> **SELECTED EXCERPT**:
===

Nearly 240 anti-LGBTQ bills filed in 2022 so far

NBC - State lawmakers have proposed a record 238 bills that would limit the rights of LGBTQ Americans this year — or more than three per day — with about half of them targeting transgender people specifically. 

Nearly 670 anti-LGBTQ bills have been filed since 2018, according to an NBC News analysis of data from the American Civil Liberties Union and LGBTQ advocacy group Freedom for All Americans, with nearly all of the country’s 50 state legislatures all having weighed at least one bill. 

Throughout that time, the annual number of anti-LGBTQ bills filed has skyrocketed from 41 bills in 2018 to 238 bills in less than three months of 2022. And this year’s historic tally quickly follows what some advocates had labeled the “worst year in recent history for LGBTQ state legislative attacks,” when 191 bills were proposed last year.

The slate of legislation includes measures that would restrict LGBTQ issues in school curriculums, permit religious exemptions to discriminate against LGBTQ people and limit trans people’s ability to play sports, use bathrooms that correspond with their gender identity and receive gender-affirming health care.

Proponents of these bills say they’re about protecting children, parental rights, religious freedom or a combination of these. Opponents, however, contend they’re discriminatory and are more about scoring political points with conservative voters than protecting constituents. 

“It’s important for people to pause and think about what is happening — especially in the health care context — because what we’re seeing is that the state should have the authority to declare a population of people so undesirable that their medical care that they need to survive becomes a crime,” Chase Strangio, the deputy director for transgender justice at the ACLU LGBT & HIV Project, said. “What more terrifying intrusion of the state could there be?”

===

Quote the anti-LGBTQ bills article word for word, between "Nearly 240 anti-LGBTQ" and "transgender people specifically.", inclusive.

> **DATA SHOWN**:

===

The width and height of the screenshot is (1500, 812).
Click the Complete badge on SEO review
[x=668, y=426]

===

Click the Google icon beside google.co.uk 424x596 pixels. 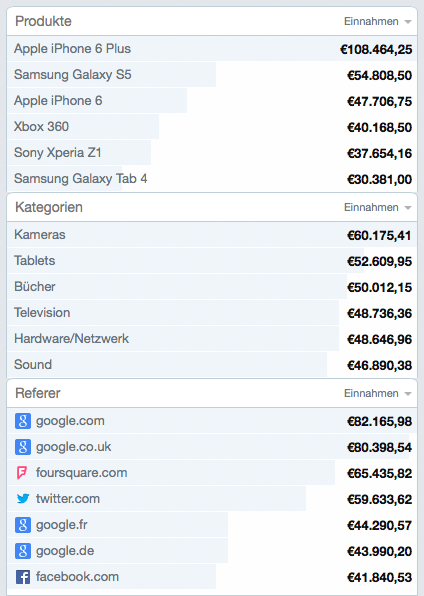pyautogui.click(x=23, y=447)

===

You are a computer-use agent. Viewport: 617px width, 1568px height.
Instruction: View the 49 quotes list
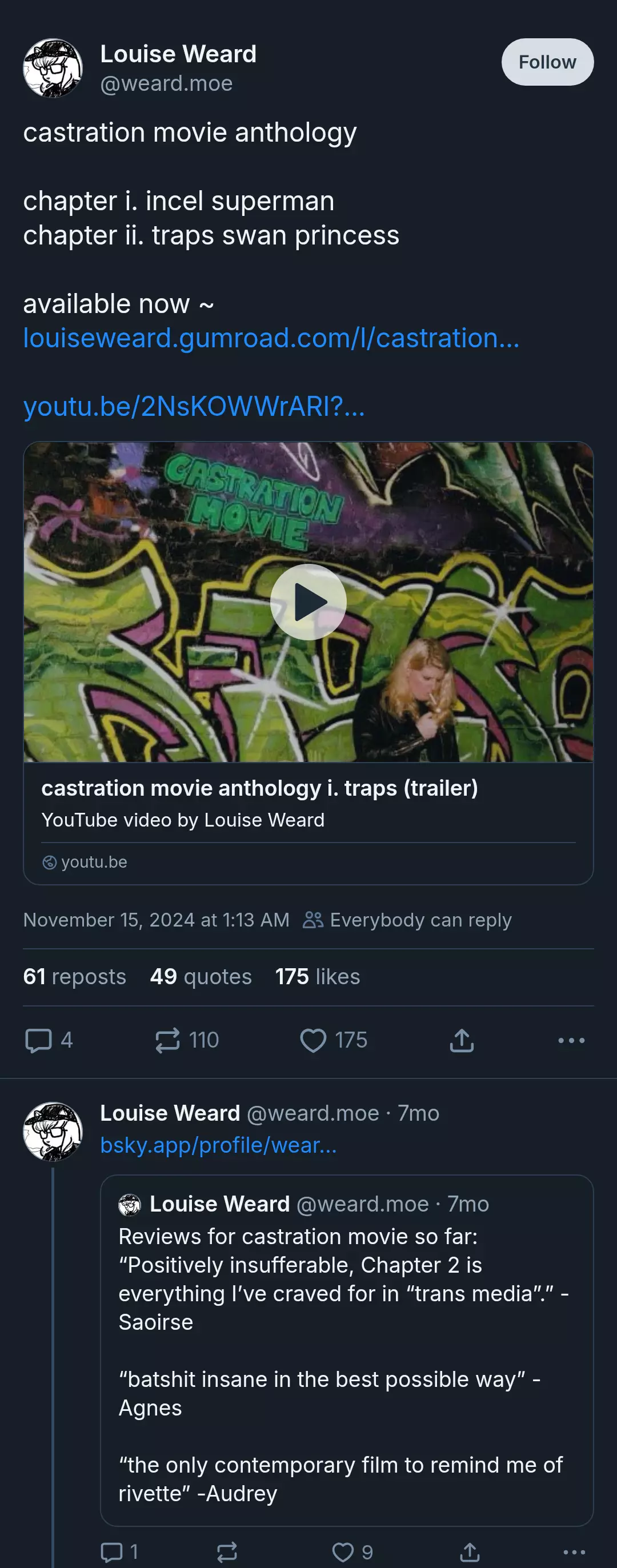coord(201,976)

===

> **WRITTEN RESPONSE**:
Nearly 240 anti-LGBTQ bills filed in 2022 so far

NBC - State lawmakers have proposed a record 238 bills that would limit the rights of LGBTQ Americans this year — or more than three per day — with about half of them targeting transgender people specifically.